Peut-on objectiver une théorie du bien-être tant au niveau individuel qu’au niveau collectif ? La question est loin d’être évidente, car le passage du ressenti subjectif à sa représentation quantifiée et à son agrégation ne peut se faire sans une série d’hypothèses dont il convient de discuter le caractère arbitraire. Dans un sketch écrit pour Pierre Palmade, l’acteur Gérard Darmon emprunte le chemin de l’humour pour nous faire sentir le côté délicat de la quantification de satisfaction, quand il nous demande : « Tu préfères être poilu comme un gorille ou avoir les yeux sur les côtés comme un poisson ? » Comparer et hiérarchiser deux situations n’a donc rien de simple quand il est question de bien-être. Et le passage de l’individuel au collectif est plus que problématique.
On sait aujourd’hui que des préférences individuelles objectives ne sont pas susceptibles d’être agrégées sous des conditions raisonnables (voir Théorie des jeux, Bibliothèque Tangente 46, 2013). C’est l’objet du fameux paradoxe de Condorcet, mathématisé par le théorème d’impossibilité d’Arrow, démontré par Kenneth Joseph Arrow (1921–2017) en 1951 dans sa thèse.

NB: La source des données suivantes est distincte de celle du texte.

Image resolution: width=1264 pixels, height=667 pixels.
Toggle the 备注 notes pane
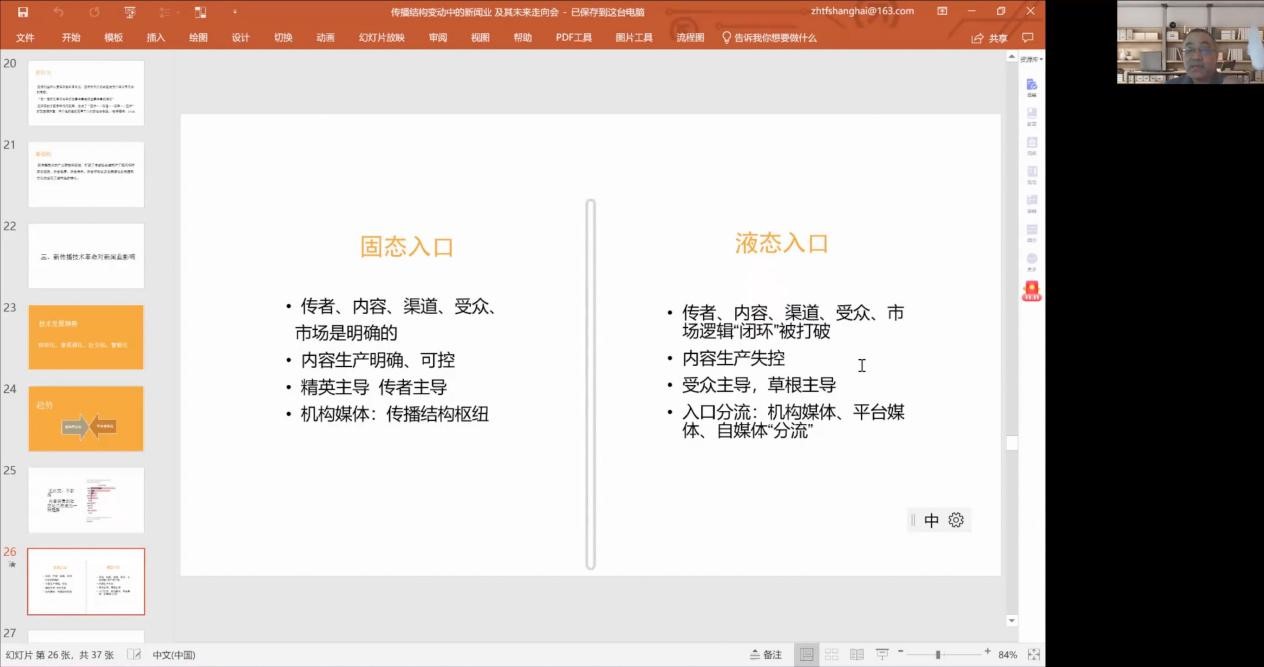(x=766, y=655)
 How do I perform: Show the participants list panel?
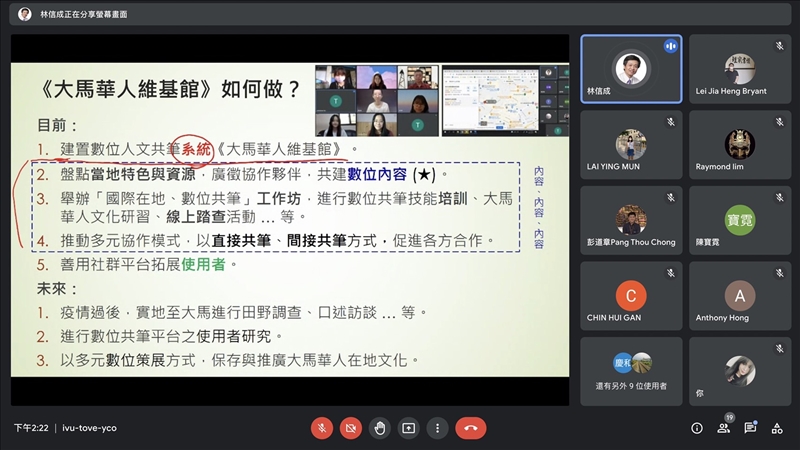click(x=723, y=428)
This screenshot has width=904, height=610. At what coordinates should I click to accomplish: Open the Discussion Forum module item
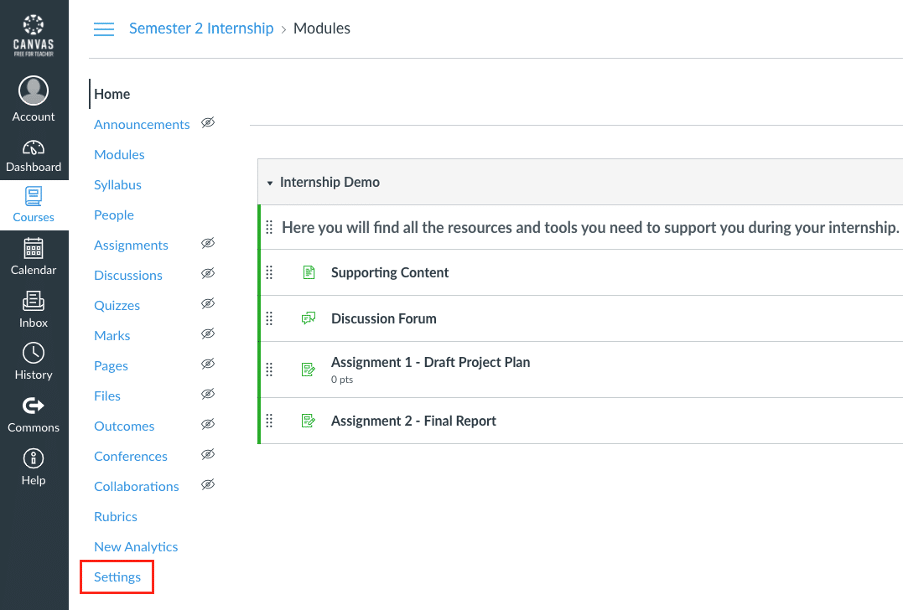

Alors, dans quelle mesure peut-on envisager l’optimisation du bien-être, tant individuel que collectif ? Le problème est d’autant plus complexe que toute tentative de modélisation ne sera pas exempte d’idéologie politique.
Un principe discutable ----------------------
Au tournant du XIXe siècle, les idées proposées par l’Italien Vilfredo Pareto apparaissent originales. Pour les appréhender, il faut les mettre en perspective avec celles développées par l’économiste français Léon Walras (1834–1910), qui situe son analyse dans le cadre d’une situation économique d’équilibre, de concurrence parfaite et de totale liberté des acteurs économiques qui, selon lui, va garantir un maximum de bien-être tant au niveau individuel que collectif. Pour Pareto, ce modèle est « circulaire » : le principe individualiste de propriété privée étant l’une de ses prémisses, le modèle ne peut que conclure que c’est bien ce principe qui conduit au maximum de satisfaction collective.